[Brief]
Starting at the top of the entries below, set down each line exactly as written, and stop after the line containing "Given: Click the Creditor logo in sidebar".
*** The records ***
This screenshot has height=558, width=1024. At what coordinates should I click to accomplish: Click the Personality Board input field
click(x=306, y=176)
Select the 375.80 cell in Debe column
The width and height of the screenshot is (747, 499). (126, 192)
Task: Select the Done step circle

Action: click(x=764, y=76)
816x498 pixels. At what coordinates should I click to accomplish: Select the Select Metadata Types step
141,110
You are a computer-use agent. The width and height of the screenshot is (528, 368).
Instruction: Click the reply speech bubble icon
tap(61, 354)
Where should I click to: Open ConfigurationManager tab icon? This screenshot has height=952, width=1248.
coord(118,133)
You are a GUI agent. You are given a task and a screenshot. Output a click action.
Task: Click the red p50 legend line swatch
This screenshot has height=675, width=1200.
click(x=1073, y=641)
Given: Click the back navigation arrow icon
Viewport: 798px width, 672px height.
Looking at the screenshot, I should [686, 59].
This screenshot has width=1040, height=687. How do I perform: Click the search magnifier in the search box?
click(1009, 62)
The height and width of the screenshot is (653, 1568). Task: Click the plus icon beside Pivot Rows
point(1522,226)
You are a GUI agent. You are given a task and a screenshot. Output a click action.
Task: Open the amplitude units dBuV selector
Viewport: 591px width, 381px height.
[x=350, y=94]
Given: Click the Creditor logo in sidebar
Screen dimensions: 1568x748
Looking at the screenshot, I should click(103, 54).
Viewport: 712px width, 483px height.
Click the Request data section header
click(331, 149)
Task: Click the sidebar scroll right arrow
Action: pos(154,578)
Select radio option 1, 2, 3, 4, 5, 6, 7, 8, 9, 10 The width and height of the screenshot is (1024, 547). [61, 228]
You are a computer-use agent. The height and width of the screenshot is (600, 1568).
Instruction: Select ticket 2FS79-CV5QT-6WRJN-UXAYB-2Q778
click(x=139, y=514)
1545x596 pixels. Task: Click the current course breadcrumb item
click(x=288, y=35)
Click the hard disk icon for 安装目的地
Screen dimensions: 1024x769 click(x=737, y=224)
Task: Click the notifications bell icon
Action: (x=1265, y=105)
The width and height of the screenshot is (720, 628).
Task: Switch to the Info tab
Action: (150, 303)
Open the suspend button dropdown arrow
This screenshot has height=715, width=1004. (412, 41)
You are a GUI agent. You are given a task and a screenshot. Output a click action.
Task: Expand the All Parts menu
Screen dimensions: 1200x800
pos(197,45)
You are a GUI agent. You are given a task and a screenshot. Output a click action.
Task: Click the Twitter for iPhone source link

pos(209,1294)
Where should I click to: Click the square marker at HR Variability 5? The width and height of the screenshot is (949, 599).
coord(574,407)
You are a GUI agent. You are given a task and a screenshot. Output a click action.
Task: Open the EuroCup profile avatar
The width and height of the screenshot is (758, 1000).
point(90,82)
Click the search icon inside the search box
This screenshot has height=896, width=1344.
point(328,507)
***
[Response below]
This screenshot has height=558, width=1024. At what coordinates should I click to accomplish: Click the Personality Board input field
click(x=306, y=176)
Select the 375.80 cell in Debe column
The width and height of the screenshot is (747, 499). (126, 192)
Task: Select the Done step circle

Action: click(x=764, y=76)
816x498 pixels. At what coordinates should I click to accomplish: Select the Select Metadata Types step
141,110
You are a computer-use agent. The width and height of the screenshot is (528, 368).
Instruction: Click the reply speech bubble icon
tap(61, 354)
Where should I click to: Open ConfigurationManager tab icon? This screenshot has height=952, width=1248.
coord(118,133)
You are a GUI agent. You are given a task and a screenshot. Output a click action.
Task: Click the red p50 legend line swatch
This screenshot has height=675, width=1200.
click(x=1073, y=641)
Given: Click the back navigation arrow icon
Viewport: 798px width, 672px height.
Looking at the screenshot, I should [686, 59].
This screenshot has width=1040, height=687. How do I perform: Click the search magnifier in the search box?
click(1009, 62)
The height and width of the screenshot is (653, 1568). Task: Click the plus icon beside Pivot Rows
point(1522,226)
You are a GUI agent. You are given a task and a screenshot. Output a click action.
Task: Open the amplitude units dBuV selector
Viewport: 591px width, 381px height.
[x=350, y=94]
Given: Click the Creditor logo in sidebar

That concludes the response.